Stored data
══════════
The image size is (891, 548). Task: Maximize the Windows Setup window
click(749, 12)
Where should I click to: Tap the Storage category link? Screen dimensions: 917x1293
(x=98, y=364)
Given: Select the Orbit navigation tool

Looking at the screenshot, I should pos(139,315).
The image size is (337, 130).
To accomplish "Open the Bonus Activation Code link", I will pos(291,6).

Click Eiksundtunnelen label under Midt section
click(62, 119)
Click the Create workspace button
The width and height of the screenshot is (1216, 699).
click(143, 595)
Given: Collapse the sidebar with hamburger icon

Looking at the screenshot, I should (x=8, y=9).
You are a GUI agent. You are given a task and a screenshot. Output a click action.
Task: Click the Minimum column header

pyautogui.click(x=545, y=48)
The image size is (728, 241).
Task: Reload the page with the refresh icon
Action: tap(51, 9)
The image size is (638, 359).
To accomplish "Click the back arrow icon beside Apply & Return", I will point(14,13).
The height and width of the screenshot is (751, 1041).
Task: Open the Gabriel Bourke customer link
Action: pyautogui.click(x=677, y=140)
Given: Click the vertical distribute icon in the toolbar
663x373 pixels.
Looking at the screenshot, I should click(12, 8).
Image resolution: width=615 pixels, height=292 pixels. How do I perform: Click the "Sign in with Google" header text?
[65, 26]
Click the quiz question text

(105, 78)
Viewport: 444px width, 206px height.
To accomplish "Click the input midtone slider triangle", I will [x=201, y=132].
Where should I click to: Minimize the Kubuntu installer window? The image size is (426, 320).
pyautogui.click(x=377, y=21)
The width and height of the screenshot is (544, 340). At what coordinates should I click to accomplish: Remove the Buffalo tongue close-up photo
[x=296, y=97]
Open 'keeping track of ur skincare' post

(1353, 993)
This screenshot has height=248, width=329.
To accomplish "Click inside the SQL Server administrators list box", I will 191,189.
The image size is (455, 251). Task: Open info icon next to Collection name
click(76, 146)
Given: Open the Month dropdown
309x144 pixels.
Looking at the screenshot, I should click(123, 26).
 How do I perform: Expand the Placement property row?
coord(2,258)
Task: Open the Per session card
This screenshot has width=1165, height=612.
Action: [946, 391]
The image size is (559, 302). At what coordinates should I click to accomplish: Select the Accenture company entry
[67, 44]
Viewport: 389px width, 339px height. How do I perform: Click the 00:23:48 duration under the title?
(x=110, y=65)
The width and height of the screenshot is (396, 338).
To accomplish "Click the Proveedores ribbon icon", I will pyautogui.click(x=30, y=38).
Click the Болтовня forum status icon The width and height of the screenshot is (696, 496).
══════════
What is required = Locate every line in the entries above that contains the string "pixels", and copy each of those lines. Case counts.

Task output =
663x373 pixels.
Image resolution: width=615 pixels, height=292 pixels. How do I perform: Click the "Sign in with Google" header text?
309x144 pixels.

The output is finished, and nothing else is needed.